Stored data:

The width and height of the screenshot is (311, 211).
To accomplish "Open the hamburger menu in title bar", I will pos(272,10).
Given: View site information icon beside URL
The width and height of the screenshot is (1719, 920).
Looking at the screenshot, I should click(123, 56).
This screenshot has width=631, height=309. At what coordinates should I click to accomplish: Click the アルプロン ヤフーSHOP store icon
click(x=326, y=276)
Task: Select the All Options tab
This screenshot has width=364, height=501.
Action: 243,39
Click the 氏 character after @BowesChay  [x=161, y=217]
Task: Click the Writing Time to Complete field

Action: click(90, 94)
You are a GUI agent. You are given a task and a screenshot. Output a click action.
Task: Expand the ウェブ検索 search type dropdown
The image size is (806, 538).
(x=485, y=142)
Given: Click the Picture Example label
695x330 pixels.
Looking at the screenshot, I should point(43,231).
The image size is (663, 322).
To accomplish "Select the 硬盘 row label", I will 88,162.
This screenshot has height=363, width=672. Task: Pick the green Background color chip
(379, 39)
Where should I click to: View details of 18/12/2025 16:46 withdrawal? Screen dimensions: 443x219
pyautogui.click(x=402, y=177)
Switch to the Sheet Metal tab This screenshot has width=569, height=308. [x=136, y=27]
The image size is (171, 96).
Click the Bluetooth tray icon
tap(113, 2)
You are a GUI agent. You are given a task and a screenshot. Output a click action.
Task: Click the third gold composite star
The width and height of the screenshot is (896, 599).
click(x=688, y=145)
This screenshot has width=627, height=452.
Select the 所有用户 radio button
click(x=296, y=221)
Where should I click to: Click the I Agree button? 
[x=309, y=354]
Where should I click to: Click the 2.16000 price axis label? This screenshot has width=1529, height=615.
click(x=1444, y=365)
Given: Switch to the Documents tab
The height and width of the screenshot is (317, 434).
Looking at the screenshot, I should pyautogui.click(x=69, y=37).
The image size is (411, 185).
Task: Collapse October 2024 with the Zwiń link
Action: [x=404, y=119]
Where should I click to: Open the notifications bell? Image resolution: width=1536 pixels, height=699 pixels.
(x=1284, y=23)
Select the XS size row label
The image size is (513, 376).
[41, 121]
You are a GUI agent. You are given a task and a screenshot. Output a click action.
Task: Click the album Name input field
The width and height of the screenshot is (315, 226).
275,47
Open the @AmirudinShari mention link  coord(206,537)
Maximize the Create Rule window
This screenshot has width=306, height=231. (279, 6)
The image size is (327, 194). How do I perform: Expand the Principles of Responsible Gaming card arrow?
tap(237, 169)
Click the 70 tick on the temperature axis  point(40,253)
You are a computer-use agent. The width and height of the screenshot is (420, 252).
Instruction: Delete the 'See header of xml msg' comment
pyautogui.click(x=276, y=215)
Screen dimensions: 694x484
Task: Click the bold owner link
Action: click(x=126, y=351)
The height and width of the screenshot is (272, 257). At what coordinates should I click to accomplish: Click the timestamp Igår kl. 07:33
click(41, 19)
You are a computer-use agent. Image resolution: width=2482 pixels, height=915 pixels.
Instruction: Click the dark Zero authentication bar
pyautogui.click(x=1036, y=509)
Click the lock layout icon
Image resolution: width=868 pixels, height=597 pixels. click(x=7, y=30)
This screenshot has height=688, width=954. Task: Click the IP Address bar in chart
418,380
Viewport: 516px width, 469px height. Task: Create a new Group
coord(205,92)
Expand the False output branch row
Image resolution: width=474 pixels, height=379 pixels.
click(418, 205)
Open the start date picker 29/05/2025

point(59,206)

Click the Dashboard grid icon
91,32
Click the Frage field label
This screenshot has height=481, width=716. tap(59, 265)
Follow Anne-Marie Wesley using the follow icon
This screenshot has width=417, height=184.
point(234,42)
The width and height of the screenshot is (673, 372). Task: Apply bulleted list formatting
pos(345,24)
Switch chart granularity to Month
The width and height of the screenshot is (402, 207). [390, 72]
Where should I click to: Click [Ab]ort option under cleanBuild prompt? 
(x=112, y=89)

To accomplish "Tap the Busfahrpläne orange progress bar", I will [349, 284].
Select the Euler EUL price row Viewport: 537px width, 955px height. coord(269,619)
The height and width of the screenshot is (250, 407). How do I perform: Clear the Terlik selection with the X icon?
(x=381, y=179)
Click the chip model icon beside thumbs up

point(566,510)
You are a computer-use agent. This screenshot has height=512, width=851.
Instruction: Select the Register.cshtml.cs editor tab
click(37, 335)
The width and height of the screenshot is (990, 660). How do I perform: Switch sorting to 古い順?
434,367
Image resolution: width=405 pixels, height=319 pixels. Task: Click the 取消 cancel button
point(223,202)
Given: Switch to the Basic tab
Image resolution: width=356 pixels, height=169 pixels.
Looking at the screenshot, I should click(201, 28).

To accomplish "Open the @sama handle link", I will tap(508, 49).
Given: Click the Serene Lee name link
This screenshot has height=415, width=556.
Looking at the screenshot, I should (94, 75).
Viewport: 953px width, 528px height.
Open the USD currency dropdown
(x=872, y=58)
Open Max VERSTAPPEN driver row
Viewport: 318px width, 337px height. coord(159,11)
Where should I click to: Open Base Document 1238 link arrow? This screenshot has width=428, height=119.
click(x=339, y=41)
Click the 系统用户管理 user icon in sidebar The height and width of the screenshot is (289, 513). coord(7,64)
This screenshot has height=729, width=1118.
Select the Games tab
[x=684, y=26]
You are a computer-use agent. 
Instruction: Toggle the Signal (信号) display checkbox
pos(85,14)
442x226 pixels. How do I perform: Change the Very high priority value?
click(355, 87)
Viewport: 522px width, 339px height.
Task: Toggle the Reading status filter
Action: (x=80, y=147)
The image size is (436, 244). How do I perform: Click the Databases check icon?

Work instructions —
Please transcribe exactly the line containing "This screenshot has height=415, width=556." and every line after it through the end of the records, and nothing else.

Exercise output —
This screenshot has height=415, width=556.
Looking at the screenshot, I should (94, 75).
Viewport: 953px width, 528px height.
Open the USD currency dropdown
(x=872, y=58)
Open Max VERSTAPPEN driver row
Viewport: 318px width, 337px height. coord(159,11)
Where should I click to: Open Base Document 1238 link arrow? This screenshot has width=428, height=119.
click(x=339, y=41)
Click the 系统用户管理 user icon in sidebar The height and width of the screenshot is (289, 513). coord(7,64)
This screenshot has height=729, width=1118.
Select the Games tab
[x=684, y=26]
You are a computer-use agent. 
Instruction: Toggle the Signal (信号) display checkbox
pos(85,14)
442x226 pixels. How do I perform: Change the Very high priority value?
click(355, 87)
Viewport: 522px width, 339px height.
Task: Toggle the Reading status filter
Action: (x=80, y=147)
The image size is (436, 244). How do I perform: Click the Databases check icon?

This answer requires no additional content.